> Given instruction
Copy the entries below word for word, beginning with the line containing "Task: Click the users" and continuing through the line containing "[x=429, y=56]", both included.
** start of Supplied records **
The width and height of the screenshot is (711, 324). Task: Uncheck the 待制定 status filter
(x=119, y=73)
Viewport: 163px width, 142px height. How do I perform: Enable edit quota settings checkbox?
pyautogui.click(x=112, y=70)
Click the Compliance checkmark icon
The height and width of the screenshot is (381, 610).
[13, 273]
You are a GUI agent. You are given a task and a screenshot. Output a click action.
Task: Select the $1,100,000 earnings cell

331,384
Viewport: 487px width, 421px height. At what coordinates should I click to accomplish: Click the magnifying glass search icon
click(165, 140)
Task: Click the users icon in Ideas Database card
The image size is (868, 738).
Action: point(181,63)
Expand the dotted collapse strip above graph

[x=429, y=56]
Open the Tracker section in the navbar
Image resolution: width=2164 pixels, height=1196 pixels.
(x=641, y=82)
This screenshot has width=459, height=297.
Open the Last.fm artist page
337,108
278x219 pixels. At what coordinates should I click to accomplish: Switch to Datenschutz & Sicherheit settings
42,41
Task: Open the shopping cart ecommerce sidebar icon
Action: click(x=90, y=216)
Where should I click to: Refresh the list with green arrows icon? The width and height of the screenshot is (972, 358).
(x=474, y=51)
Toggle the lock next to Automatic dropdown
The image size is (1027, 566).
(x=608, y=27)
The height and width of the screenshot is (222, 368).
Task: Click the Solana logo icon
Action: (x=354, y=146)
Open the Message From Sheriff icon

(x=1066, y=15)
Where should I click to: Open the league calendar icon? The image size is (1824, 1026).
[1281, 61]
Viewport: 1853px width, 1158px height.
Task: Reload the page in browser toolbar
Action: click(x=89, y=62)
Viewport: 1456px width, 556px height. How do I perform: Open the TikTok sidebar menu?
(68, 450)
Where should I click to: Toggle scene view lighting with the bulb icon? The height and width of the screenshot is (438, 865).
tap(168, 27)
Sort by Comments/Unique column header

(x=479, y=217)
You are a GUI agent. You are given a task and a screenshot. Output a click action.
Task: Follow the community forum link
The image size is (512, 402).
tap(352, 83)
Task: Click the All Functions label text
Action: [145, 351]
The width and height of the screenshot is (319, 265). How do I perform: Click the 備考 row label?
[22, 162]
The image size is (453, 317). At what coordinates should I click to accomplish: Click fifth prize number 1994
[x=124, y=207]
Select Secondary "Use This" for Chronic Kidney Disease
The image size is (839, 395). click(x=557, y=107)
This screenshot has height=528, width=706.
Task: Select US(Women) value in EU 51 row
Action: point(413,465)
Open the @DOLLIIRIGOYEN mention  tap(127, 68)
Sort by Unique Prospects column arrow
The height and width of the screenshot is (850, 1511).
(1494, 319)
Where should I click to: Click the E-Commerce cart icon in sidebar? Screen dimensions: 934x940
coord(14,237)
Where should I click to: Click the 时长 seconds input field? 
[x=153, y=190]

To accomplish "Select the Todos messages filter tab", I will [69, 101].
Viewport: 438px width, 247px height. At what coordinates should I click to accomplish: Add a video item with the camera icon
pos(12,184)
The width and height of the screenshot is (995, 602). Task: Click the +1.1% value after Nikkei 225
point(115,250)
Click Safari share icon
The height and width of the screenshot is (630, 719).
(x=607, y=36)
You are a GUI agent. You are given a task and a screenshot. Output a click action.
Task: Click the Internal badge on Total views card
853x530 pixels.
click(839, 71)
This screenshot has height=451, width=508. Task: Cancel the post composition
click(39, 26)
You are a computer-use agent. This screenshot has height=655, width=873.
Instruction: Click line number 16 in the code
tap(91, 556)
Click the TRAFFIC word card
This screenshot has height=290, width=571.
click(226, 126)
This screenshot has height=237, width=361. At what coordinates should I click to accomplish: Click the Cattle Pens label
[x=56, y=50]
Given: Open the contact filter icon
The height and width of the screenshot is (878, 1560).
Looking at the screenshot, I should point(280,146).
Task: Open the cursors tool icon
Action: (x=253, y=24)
** end of Supplied records **
> Full answer
Task: Click the users icon in Ideas Database card
The image size is (868, 738).
Action: point(181,63)
Expand the dotted collapse strip above graph

[x=429, y=56]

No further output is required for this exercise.